President Obama has announced awards totaling $8 billion from the American Recovery and Reinvestment Act for high speed inter-city passenger rail projects. The money will go to 13 rail corridors covering 31 states and the District of Columbia. Major awards include: $1.25 billion to develop a high speed rail corridor between Tampa and Orlando in Florida, with trains at speeds up to 168 miles per hour; $2.25 billion to connect Southern California to the San Francisco Bay area, with trains running up to 220 miles per hour; and $2.6 billion for projects in the Midwest Corridor, including $1.1 billion for service between Chicago and St. Louis. Smaller awards across the nation target improvements and extensions to existing inter-city lines, repair of tunnels and bridges for increased speeds on existing tracks and planning studies for future service.
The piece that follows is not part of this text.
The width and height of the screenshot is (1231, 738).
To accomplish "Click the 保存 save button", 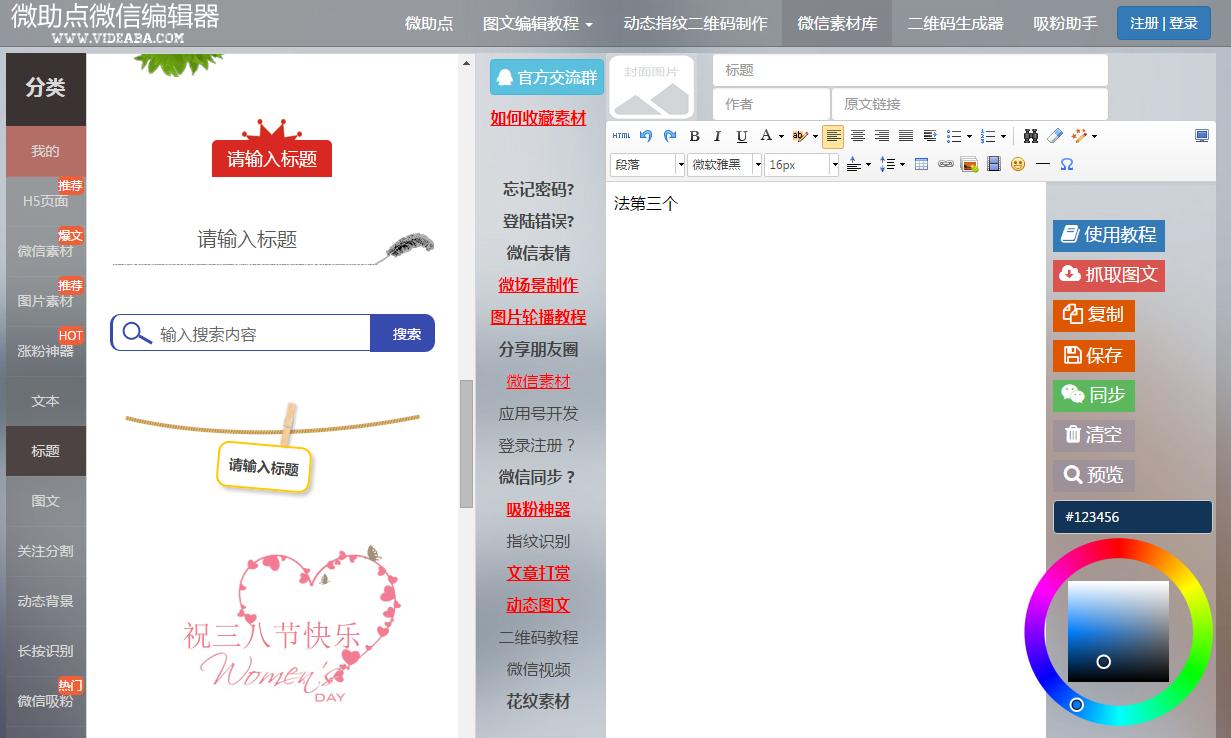I will pyautogui.click(x=1093, y=355).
While this investment in high speed rail is unprecedented, demand far exceeds available federal funds. The US Department of Transportation received requests totaling $55 billion. Additional funds for high speed rail projects may be made available from the $1.5 billion in discretionary stimulus funds yet to be announced by US DOT Secretary Ray LaHood. Also, Congress has approved an additional $2.5 billion for high speed rail projects that has not yet been awarded and a proposed version of the transportation reauthorization bill includes an additional $50 billion for high speed rail.

The awards provide only partial funding for most projects, creating significant opportunities for private investment in high-speed rail infrastructure in the United States. Private capital is likely to be required to bring many projects to fruition; private rail car manufacturers will be tapped to provide specialized equipment and private operators with expertise in high-speed rail from the United States and abroad may also play a role. 
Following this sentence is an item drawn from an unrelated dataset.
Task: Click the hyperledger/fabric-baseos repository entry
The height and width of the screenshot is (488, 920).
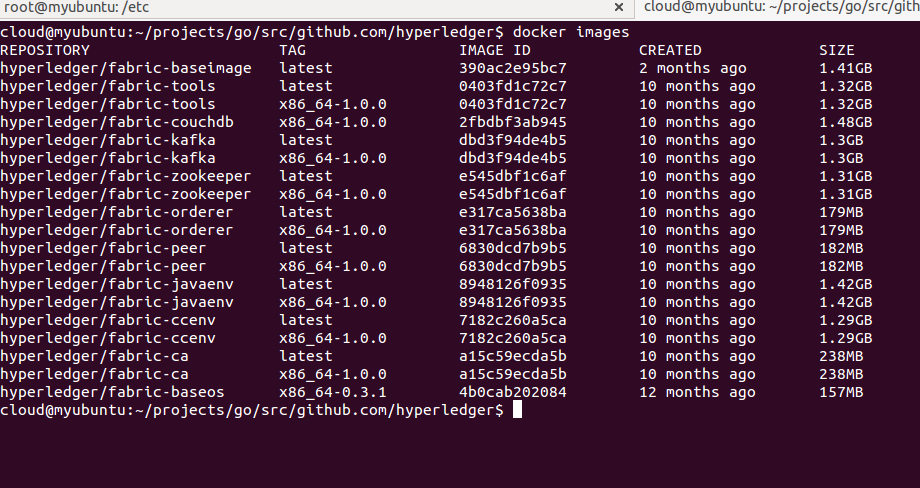Action: (112, 392)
Many states are already looking to public-private partnerships to supplement federal, state and local funding as well as management capacity for the development, financing and operation of such projects. For example, the Florida Department of Transportation expects to contract with the private sector for more than $1 billion for core systems, rolling stock and operation of the Tampa to Orlando corridor. In California, the total estimated cost for the new San Francisco to Los Angeles corridor exceeds $40 billion and the state expects to use a combination of bonds and public-private partnerships to fill this gap. In addition, the federal government has secured a commitment from more than 30 domestic and foreign manufacturers and suppliers to establish or expand operations in the United States if they are retained for high speed rail and intercity passenger rail projects.